- ハッカーが休眠中のSnapcraftアプリを乗っ取り、暗号資産を盗むマルウェアを拡散
- 攻撃者は期限切れドメインを悪用してパスワードをリセットし、悪意あるコードでスナップを更新
- マルウェアがウォレットアプリを装い、リカバリーフレーズを盗んで最大49万ドル相当の資金を奪取
専門家によると、Snapcraftはハッカーの侵入を受けており、休眠・非アクティブなアプリ(「スナップ」)を乗っ取って人々の暗号資産を盗むために利用しているという。

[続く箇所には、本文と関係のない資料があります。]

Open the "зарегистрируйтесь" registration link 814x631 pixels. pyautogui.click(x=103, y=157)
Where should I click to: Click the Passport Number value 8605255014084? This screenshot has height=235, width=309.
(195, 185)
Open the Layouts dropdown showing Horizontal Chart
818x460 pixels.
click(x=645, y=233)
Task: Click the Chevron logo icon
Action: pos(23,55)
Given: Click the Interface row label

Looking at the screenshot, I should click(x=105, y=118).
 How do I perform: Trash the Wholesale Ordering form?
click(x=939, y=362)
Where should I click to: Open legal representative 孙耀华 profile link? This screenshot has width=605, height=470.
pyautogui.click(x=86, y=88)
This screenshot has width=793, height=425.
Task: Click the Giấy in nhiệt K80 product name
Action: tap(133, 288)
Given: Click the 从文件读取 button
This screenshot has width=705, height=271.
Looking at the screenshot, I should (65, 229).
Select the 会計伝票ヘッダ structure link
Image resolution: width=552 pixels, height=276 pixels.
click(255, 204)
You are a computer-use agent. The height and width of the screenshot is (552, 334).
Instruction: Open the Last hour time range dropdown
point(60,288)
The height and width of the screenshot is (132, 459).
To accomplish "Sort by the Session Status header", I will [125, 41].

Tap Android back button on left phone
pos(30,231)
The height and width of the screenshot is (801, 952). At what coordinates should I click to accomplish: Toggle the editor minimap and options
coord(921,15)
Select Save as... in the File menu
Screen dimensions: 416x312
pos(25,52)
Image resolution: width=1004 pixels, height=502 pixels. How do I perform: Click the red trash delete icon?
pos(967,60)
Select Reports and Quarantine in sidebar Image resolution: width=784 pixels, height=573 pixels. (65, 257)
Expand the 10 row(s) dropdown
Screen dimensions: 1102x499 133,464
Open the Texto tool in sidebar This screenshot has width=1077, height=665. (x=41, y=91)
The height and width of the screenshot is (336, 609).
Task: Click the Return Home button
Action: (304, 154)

Anchoreのサイバーセキュリティ研究者は「Canonical Snap Storeにマルウェアを公開しようとする詐欺師による執拗なキャンペーンが続いています。自動フィルターで検知されるものもありますが、かなりの数がすり抜けています」と述べた。
Snapcraftは、Linuxアプリケーション向けのCanonicalのプラットフォームおよびエコシステムだ。Ubuntuと密接に結びついているが、多くのLinuxディストリビューションで動作する。一方、スナップはアプリそのものを指す。スナップは、アプリケーションとその依存関係の大半を含む自己完結型のソフトウェアパッケージである。これらのスナップは隔離(サンドボックス)された状態で実行され、自動更新され、異なるLinuxシステム間でも同じように動作する。
暗号資産ウォレットが標的に
多くのスナップは休眠状態にあり、ドメインの期限が切れている。研究者によれば、犯罪者は期限切れのドメインを探し出して購入し、その後ストアでパスワードリセットを実行しているという。これによりスナップへの正規のアクセス権を得て、悪意あるコードを含むように更新するのだ。
多くの場合、標的は暗号資産ウォレットだ。Anchoreによると、こうしたスナップがすでに「数十件」標的にされており、ビットコインやその他の暗号資産で1万ドルから最大49万ドル相当が盗まれているという。
専門家は「マルウェアはExodus、Ledger Live、Trust Walletといった正規アプリを装います。ユーザーにウォレットのリカバリーフレーズの入力を求め、その認証情報を犯罪者に送信し、ユーザーにはエラーを表示します。誰かが事態に気づく頃には、ウォレットは空になっています」と警告している。
攻撃者の正体は不明だが、どうやらクロアチア国内、またはその周辺にいるとみられる。
Canonicalはこのキャンペーンを抑え込もうと懸命に取り組んでいるが、Anchoreはこれを「終わりのないモグラ叩きゲーム」と表現している。1つのスナップが削除されると、すぐに別のものが乗っ取られるのだ。
暗号資産を安全に保つため、どのような入手元であってもアプリのダウンロードには細心の注意を払い、とりわけ暗号資産ウォレットや関連ソフトウェアには十分警戒してほしい。